From Endurance to Dressage
I really, really do, but for the first time in a long while, I needed a break. I would get that feeling after an endurance race, especially if it was a multi-day or a hundred miler, but schooling dressage never leaves me feeling burned out. Usually.
After last weekend's clinic with Christian Schacht, I came home knowing that I needed at least a couple of days off. I was physically tired and facing a long week at work. If I didn't work full time, my "recovery" might have been quicker, but given the season (few daylight hours, Christmas errands to run, 30 fifth graders awaiting Santa, a weekend away from home while laundry piled up, etc.), I embraced the notion of a week of no riding.
I didn't last the whole week, as I mentioned on Saturday, but four days out of the saddle is a long time for me. While I puttered at the barn during the week, I mostly just let some new ideas percolate and bubble.
On Friday, my students had a minimum day which meant I was free to leave work at 1:20. Even after doing my grocery shopping, I was home by 2:45 which left me plenty of daylight to get in a light hack on both boys.
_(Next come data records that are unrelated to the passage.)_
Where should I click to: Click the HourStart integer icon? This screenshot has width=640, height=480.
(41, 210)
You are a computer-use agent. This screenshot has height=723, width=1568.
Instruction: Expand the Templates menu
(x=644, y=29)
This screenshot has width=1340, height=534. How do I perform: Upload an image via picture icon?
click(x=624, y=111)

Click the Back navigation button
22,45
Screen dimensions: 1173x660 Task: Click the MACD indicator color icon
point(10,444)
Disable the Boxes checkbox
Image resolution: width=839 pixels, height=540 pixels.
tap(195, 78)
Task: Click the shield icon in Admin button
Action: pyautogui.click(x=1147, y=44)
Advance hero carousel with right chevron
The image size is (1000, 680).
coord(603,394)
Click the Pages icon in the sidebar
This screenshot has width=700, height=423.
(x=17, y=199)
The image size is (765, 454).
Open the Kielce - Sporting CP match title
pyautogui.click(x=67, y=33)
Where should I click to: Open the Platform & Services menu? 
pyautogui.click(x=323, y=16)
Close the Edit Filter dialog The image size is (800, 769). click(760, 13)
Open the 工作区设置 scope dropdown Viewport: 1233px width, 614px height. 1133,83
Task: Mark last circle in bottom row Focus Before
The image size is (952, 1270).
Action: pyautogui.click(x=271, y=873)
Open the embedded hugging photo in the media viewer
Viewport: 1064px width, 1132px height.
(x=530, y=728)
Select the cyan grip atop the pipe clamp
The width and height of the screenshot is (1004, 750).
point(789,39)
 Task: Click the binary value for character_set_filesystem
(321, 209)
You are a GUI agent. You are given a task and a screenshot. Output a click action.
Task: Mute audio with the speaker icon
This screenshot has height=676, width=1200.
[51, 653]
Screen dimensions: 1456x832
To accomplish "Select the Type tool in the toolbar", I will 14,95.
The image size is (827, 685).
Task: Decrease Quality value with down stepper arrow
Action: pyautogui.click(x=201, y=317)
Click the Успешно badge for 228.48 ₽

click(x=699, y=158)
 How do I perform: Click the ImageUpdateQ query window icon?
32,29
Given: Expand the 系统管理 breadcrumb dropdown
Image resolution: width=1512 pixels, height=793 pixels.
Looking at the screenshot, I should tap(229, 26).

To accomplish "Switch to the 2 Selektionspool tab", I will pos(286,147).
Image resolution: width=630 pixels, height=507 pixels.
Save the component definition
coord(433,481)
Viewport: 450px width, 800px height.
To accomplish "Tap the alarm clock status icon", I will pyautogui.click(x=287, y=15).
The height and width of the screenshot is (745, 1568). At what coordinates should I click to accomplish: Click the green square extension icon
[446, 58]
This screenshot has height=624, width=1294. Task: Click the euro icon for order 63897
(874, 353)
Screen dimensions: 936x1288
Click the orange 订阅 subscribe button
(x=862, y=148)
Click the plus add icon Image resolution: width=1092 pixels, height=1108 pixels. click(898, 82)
I knew we were going to the cabin over the weekend and that I wouldn't be able to ride again until Monday, so the short rides would get my boys out and about without really asking anything challenging of them.
Just in case I was still feeling wore out, I saddled Speedy first as he is the most predictable of my two boys and the least likely to be a handful. To my surprise, he was pretty high right out of the gate and did his best airs above the ground impression. His tail was flipped over his little Arabian butt, and he was snorting and dancing all the way down the street. As dramatic as it looks, he's pretty easy to control if you remind him what a pulley halt is.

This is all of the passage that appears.